Topic #22 How much should we say to our partners? Should we tell them EVERYTHING??
Is there a fine line between sensitivity and betrayal? After working with many patients all over the country, there is a common question that tends to come up when talking about relationships. It’s the age-old question of ,“How much do I really need to reveal ? If the truth is hurtful, why should I say it?”
An author and psychologist, Judith Sills, has a great quote (click here for the full article):
“Each petty lie in a marriage nicks intimacy and frays trust. As psychiatrist Frank Pittman famously stated, infidelity is not “whom you lie with. It’s whom you lie to.” However trivial the distortion, every time you mask yourself to avoid conflict, you take a small step away from your partner. Emotional distance does not foster great love.”

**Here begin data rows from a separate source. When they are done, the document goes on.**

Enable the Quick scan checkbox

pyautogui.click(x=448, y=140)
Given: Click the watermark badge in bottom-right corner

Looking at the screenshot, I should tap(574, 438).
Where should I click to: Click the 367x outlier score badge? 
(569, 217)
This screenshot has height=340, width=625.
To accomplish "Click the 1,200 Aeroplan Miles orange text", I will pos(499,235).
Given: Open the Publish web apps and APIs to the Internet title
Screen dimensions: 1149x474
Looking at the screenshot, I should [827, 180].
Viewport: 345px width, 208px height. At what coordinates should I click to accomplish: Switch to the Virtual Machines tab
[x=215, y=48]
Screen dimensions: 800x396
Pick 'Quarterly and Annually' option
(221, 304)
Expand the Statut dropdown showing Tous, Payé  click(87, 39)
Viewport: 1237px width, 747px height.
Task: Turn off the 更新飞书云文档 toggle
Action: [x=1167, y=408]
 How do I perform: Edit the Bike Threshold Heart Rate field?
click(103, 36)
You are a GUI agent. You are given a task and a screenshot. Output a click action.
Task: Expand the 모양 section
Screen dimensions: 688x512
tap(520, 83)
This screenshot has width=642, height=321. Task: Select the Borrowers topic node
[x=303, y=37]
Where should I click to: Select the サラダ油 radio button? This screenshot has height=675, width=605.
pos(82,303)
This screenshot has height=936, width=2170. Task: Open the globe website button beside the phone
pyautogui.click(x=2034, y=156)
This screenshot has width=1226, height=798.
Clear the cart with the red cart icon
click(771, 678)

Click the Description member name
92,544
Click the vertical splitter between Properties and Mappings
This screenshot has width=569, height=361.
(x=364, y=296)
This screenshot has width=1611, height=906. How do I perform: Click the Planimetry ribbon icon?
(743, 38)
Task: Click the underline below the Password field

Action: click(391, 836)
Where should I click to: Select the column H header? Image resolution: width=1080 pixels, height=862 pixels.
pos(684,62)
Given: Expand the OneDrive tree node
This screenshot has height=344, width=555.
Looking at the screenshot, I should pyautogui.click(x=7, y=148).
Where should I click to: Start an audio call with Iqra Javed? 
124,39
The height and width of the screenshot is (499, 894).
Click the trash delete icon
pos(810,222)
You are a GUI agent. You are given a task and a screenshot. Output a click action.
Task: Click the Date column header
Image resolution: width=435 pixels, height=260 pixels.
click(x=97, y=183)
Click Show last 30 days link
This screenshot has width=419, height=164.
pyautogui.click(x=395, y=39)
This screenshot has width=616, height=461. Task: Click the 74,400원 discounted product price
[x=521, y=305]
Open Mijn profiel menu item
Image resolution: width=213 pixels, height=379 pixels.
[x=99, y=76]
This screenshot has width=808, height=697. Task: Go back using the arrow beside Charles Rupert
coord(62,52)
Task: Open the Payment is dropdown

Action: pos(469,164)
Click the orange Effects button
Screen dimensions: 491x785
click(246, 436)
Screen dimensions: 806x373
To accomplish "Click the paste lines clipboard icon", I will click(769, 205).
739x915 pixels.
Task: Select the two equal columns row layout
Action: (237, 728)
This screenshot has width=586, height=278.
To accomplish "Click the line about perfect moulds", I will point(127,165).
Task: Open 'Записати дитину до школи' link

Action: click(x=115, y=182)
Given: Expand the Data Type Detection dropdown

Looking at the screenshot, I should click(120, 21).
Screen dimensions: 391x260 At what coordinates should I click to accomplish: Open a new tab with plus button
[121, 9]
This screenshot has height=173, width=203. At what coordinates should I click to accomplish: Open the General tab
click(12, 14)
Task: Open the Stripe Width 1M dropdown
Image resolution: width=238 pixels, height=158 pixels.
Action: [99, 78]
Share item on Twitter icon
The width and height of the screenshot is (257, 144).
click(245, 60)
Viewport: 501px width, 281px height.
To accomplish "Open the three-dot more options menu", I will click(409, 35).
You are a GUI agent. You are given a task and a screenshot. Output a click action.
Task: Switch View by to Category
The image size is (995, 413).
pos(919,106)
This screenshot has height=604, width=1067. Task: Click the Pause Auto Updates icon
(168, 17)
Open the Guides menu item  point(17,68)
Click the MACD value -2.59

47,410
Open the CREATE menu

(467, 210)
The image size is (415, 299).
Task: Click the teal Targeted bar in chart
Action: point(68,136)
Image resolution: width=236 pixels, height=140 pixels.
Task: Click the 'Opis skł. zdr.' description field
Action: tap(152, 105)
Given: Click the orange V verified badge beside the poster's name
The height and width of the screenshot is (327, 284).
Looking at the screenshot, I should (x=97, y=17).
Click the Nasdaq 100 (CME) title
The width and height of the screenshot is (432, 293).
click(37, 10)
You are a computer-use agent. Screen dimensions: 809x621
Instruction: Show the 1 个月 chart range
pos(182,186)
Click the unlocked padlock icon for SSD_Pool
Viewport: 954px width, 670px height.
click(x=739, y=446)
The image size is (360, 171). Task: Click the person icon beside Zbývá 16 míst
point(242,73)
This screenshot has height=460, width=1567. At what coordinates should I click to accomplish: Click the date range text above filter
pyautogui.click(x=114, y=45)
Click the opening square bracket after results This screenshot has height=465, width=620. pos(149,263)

Like most things in life, balance is key. Trusting relationships, which foster strength and intimacy, generally lead to feelings of satisfaction. To get here, you are required to engage in a certain degree of openness coupled with a heightened sensitivity towards the other person’s feelings. Every personality is unique, which makes every couple’s dynamic special. There is no “one size fits all” relationship, but you know when you are truly happy and satisfied versus when you feel things are off.
We often times try to deny it’s “really that bad” or cover up hurt with distractions. It’s important to not only pay attention to your gut instincts, but also communicate them in a sensitive way to your partner – remembering to always taking responsibility for what you feel. For example, “I’ve been feeling disconnected lately and want to talk about what we can do to get back on track. I’m curious to know how you’ve been feeling, too.” It’s always best to build a relationship based on trust. But, if there is a break in trust either by omission or lie, you have to work hard to own your actions (don’t do the blame game), accept what has occurred, and find solutions together. Problems inside of a relationship are always 50-50 (or some say 100-100)… no matter who “started” it.
Most relationships take a good deal of attention and nurturance. If you and your partner have trouble finding this balance and don’t feel a sense of happiness/calm/peace in your relationship, you may need help from a trusted professional to get the conversations started in a healthier manner and find new and improved ways to relate and love one another.